John Bigelow Union may have been fortunate to avoid John Bigelow’s first few college years in the early 1830s. Bigelow entered a college in Hartford, Conn. two months shy of his 14th birthday and became known as a prankster with strong opinions who was often quick to anger.

At Union, Bigelow matured and became a dedicated intellectual but still held tight to passionate opinions. Bigelow joined Union in the spring 1834 and was active in the Sigma Phi Society, joined a debating club and spent hours reading at the Union library. He was awarded a bachelor’s degree in July 1835 but was passed over as Commencement speaker.

John Bigelow (Photo courtesy of the Library of Congress and dated between 1855-1865.) Union College magazine, spring 2008

“I left burning with indignation against the faculty and the institution. The reason given by Professor [Alonzo] Potter for refusing to grant the honor was not true and I have never been able to feel toward the College again as my Alma Mater,” Bigelow wrote.

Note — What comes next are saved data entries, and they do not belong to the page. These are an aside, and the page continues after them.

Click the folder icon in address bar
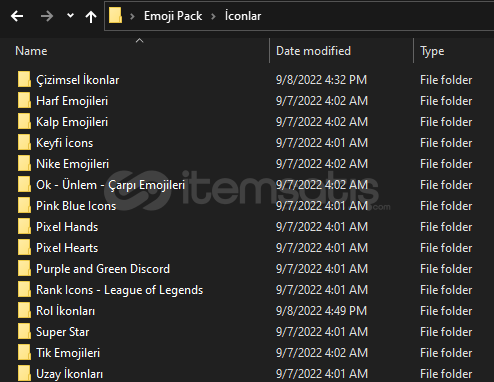 [x=115, y=16]
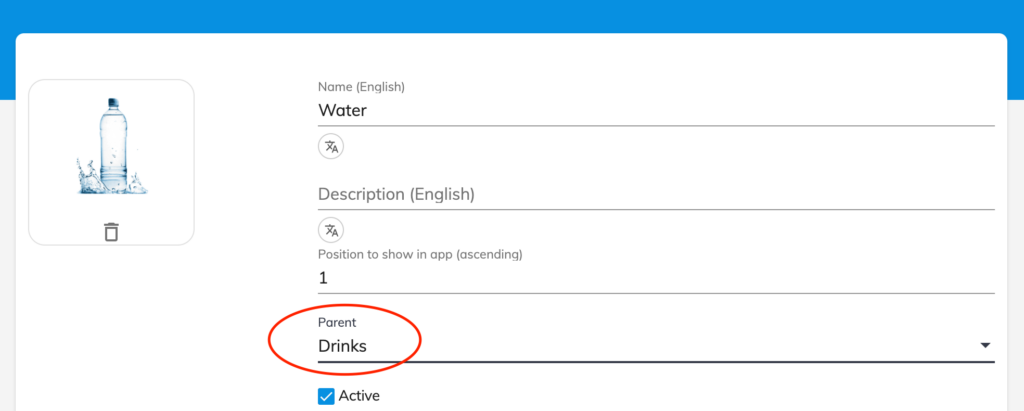Click the Name (English) label

click(361, 87)
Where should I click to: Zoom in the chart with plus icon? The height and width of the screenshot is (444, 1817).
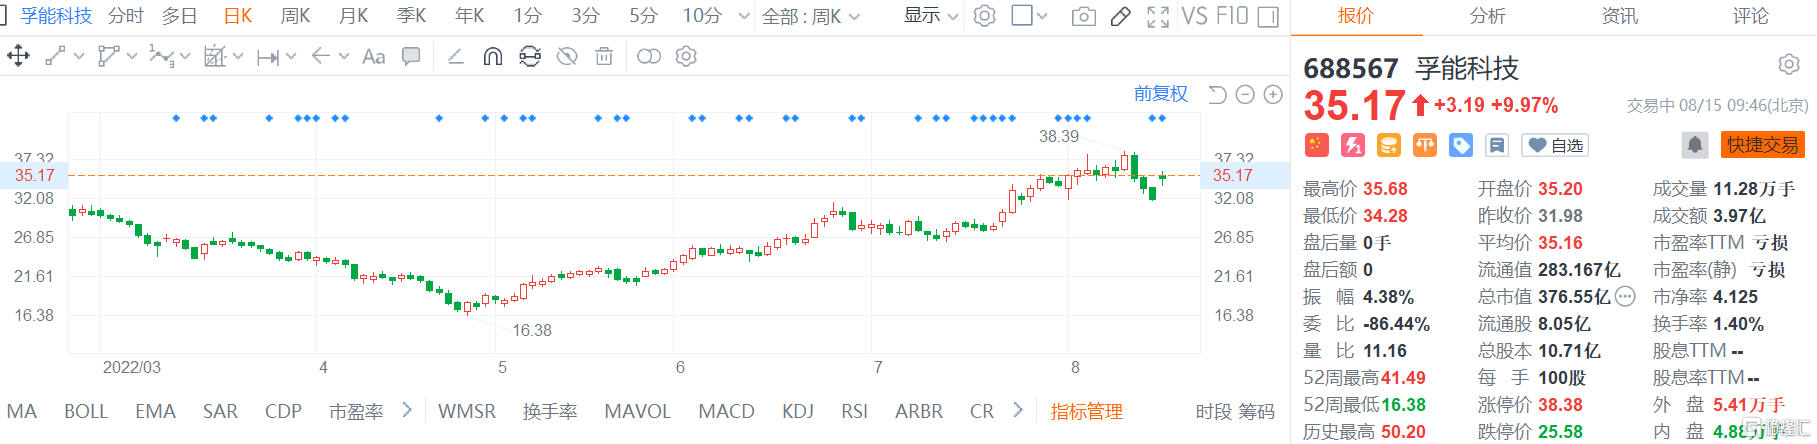[x=1273, y=95]
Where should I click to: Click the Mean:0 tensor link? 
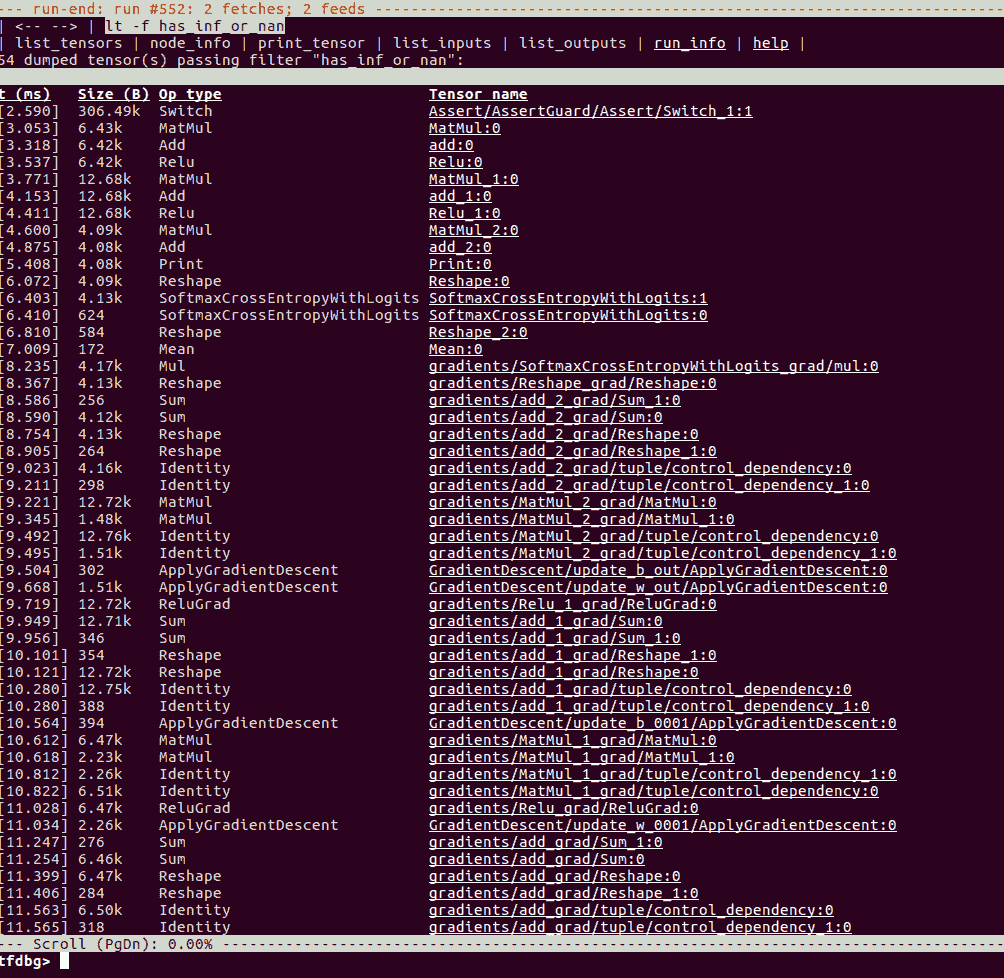tap(455, 349)
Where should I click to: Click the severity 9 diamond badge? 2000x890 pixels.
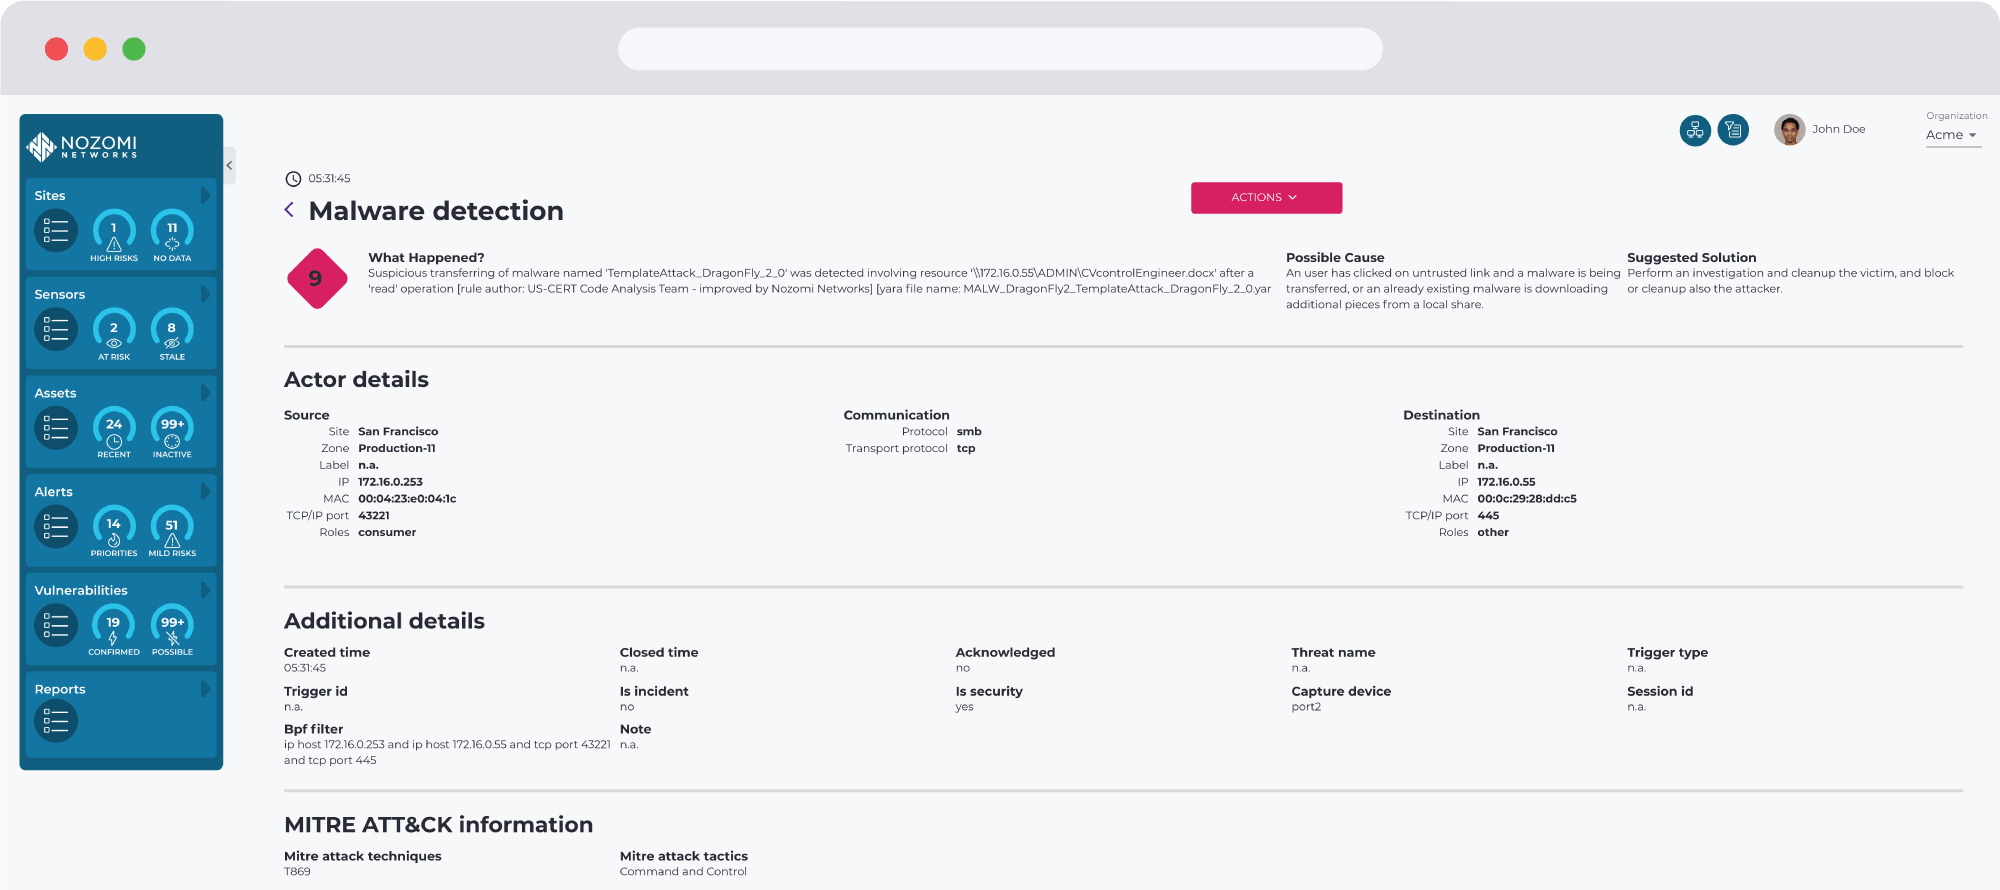pos(316,279)
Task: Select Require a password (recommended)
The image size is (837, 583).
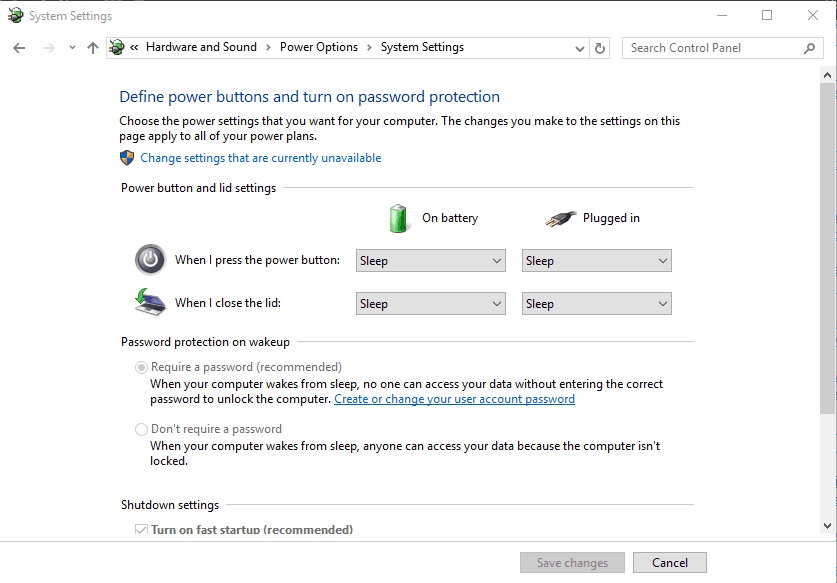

But time seems to have healed that wound. Bigelow later donated his large personal collection of books to Union. And in 1869 he addressed Union graduates at a New York City meeting and recalled the “learned and accomplished” teachers from Union who left an “inheritance of usefulness,” according to an essay by former Union professor Joseph D. Doty.

After leaving Union, Bigelow became an author, publisher, lawyer and statesman who helped form the New York Public Library. He worked for several years as an attorney in the 1840s and by 1849 became the managing editor and part owner, with poet William Cullen Bryant, of the New York Evening Post. “Bigelow became noted, as editor, for sincerity, undeviating regard for principle, and biting strength of expression,” wrote Margaret Clapp, former Wellesley College president who won a Pulitzer Prize for her 1947 Bigelow biography called Forgotten First Citizen.

In 1861, Bigelow became U.S. consul in Paris during the Civil War. In that role he prevented the delivery of warships from France to the Confederacy, which he detailed in his book, France and the Confederate Navy, 1862–1868.

While living in Paris, Bigelow discovered and published the lost manuscript for The e Autobiography of Benjamin Franklin; he later edited Franklin’s complete works. He wrote a biography of U.S. presidential candidate Samuel Jones Tilden, a close friend, and several works on the theology of Emanuel Swedenborg.

“There was no room for laziness in his schedule. Hours empty of thought or purposeful activity did not exist. There was too much to be known, too many ideas to explore in conversation and in reading, just as there had been in college,” Clapp wrote.

He was politically active, serving as New York’s secretary of state; an advisor to the Republican’s first presidential candidate, John Charles Frémont. He was a proponent of the construction of the Panama Canal, and exposed the political corruption of William “Boss” Tweed’s Tammany Hall in New York City.

As a student at Union, Bigelow found the College’s library a revelation. With Tilden and others, he worked tirelessly to form the New York Public Library that he said would play an important role in creating an informed citizenry that is basic to democracy. In 1911, seven months before he died, Bigelow saw the completion of the main branch of the New York Public Library.

Though he championed the library’s formation, Bigelow often cautioned against reading too much too quickly: “Beware of the ambition of reading fast or much. It is the most certain way you can adopt of being a long time in learning very little. You should read to get new ideas and not distractions… Reading without meditation is like eating without digestion.